RESILIENCIA, CONVICCIÓN Y PERSONALIDAD
La capacidad de sobreponerse a situaciones adversas es un atributo vital para un equipo de fútbol. Sí, la famosa resiliencia, una palabra que en la vida diaria se utiliza con llamativa frecuencia. Vélez tuvo esa cualidad. Primero, el año pasado, cuando estaba contra la espada y la pared y gambeteó dramáticamente el descenso. No conviene olvidar que este equipo se vio al borde del abismo hace apenas doce meses.
También exhibió esa cualidad a principios de 2024, cuando perdió la final de la Copa de la Liga a manos de Estudiantes. Y hace pocos días, tras la derrota contra Central Córdoba de Santiago del Estero en la definición de la Copa Argentina. Se requirió madurez y determinación para reaccionar luego de ese último golpe inesperado. Tenía todo en contra. Un desempeño que brindaba más dudas que certezas, una dolorosa caída, la desconfianza de sus hinchas… Pero El Fortín se hizo fuerte en un momento de debilidad y salió adelante.
La resiliencia va de la mano con otras virtudes que las huestes de Quinteros mostraron en estos días: personalidad y convicción. Se pusieron de pie con rapidez, recuperaron sus fuerzas cuando se sentían agotadas y fueron en busca de la victoria con la determinación de quien comprende que la recompensa es tan grande que vale la pena el esfuerzo. Jugaron contra Huracán como lo que era: una final. No lo hicieron del mismo modo El Globo y Talleres, el tercero en discordia.
____
▶ **INSTRUCCIONES DE TRABAJO**:
1: Reescribe el tramo de las entradas que empieza en la línea que contiene "Private Companies (22, 2451)" y llega hasta el final de las entradas, ambos extremos incluidos. Cambia "Companies" por "Firms" y deja todo lo demás igual.
2: Prolonga el texto sobre la resiliencia de Vélez a partir de su última oración.

(Entradas guardadas)
____
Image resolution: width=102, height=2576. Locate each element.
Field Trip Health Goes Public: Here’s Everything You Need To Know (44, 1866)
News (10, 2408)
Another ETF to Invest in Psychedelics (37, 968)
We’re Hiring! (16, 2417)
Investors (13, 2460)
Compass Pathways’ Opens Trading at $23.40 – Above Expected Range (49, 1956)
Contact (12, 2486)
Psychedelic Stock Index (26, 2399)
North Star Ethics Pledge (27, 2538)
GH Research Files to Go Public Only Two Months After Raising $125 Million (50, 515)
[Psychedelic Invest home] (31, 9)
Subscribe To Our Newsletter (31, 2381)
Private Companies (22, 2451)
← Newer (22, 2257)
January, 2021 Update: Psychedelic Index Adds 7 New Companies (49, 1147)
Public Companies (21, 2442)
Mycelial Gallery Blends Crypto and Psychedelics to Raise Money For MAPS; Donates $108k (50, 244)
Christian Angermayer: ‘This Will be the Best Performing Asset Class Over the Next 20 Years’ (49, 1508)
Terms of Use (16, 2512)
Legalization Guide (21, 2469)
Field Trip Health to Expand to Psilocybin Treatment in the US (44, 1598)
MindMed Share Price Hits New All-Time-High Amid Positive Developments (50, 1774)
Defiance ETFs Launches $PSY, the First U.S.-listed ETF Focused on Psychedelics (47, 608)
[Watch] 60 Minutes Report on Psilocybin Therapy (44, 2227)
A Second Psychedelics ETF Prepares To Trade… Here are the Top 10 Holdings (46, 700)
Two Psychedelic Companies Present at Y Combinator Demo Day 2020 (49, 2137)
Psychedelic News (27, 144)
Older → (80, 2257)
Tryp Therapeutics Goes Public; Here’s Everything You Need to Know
____
▶ **RESULTADOS POR TAREA**:
1:
Private Firms (22, 2451)
← Newer (22, 2257)
January, 2021 Update: Psychedelic Index Adds 7 New Firms (49, 1147)
Public Firms (21, 2442)
Mycelial Gallery Blends Crypto and Psychedelics to Raise Money For MAPS; Donates $108k (50, 244)
Christian Angermayer: ‘This Will be the Best Performing Asset Class Over the Next 20 Years’ (49, 1508)
Terms of Use (16, 2512)
Legalization Guide (21, 2469)
Field Trip Health to Expand to Psilocybin Treatment in the US (44, 1598)
MindMed Share Price Hits New All-Time-High Amid Positive Developments (50, 1774)
Defiance ETFs Launches $PSY, the First U.S.-listed ETF Focused on Psychedelics (47, 608)
[Watch] 60 Minutes Report on Psilocybin Therapy (44, 2227)
A Second Psychedelics ETF Prepares To Trade… Here are the Top 10 Holdings (46, 700)
Two Psychedelic Firms Present at Y Combinator Demo Day 2020 (49, 2137)
Psychedelic News (27, 144)
Older → (80, 2257)
Tryp Therapeutics Goes Public; Here’s Everything You Need to Know

2:
SENTIDO DE PERTENENCIA
“Cada chico que entra al club es un campeonato ganado”, decía José Amalfitani, el tenaz dirigente que tomó las riendas del club cuando se produjo el descenso de 1940 y Vélez estaba al borde de la desaparición. Y en la institución que él salvó los pibes fueron fundamentales para la conquista de la Liga Profesional.
El mejor ejemplo es Valentín Gómez, un fenómeno que hace del arte de la defensa una manifestación de excelencia. Irradia la misma sensación de lujosa solvencia que caracterizaba a Roberto Ayala cuando apareció en Ferro, a Walter Samuel en sus comienzos en Newell´s y a Nicolás Otamendi, otro producto de La Fábrica. Hasta se repuso de la decepción por una transferencia frustrada y al volver brilló como si nunca se hubiese sentido lejos de Liniers.
Contra Huracán dispuso de una oportunidad Damián Fernández, el pibe de la localidad bonaerense de Mariano Acosta que sepultó las dudas con una sólida actuación y un gol que se antoja un merecido premio. Joaquín García clausuró el flanco derecho y, por si fuera poco, llevó peligro con sus punzantes proyecciones. Christian Ordóñez cortó en el medio con precisión quirúrgica y distribuyó el juego con preciosismo, y se ganó todos los aplausos Thiago Fernández, un atorrante habilidoso que encaró siempre.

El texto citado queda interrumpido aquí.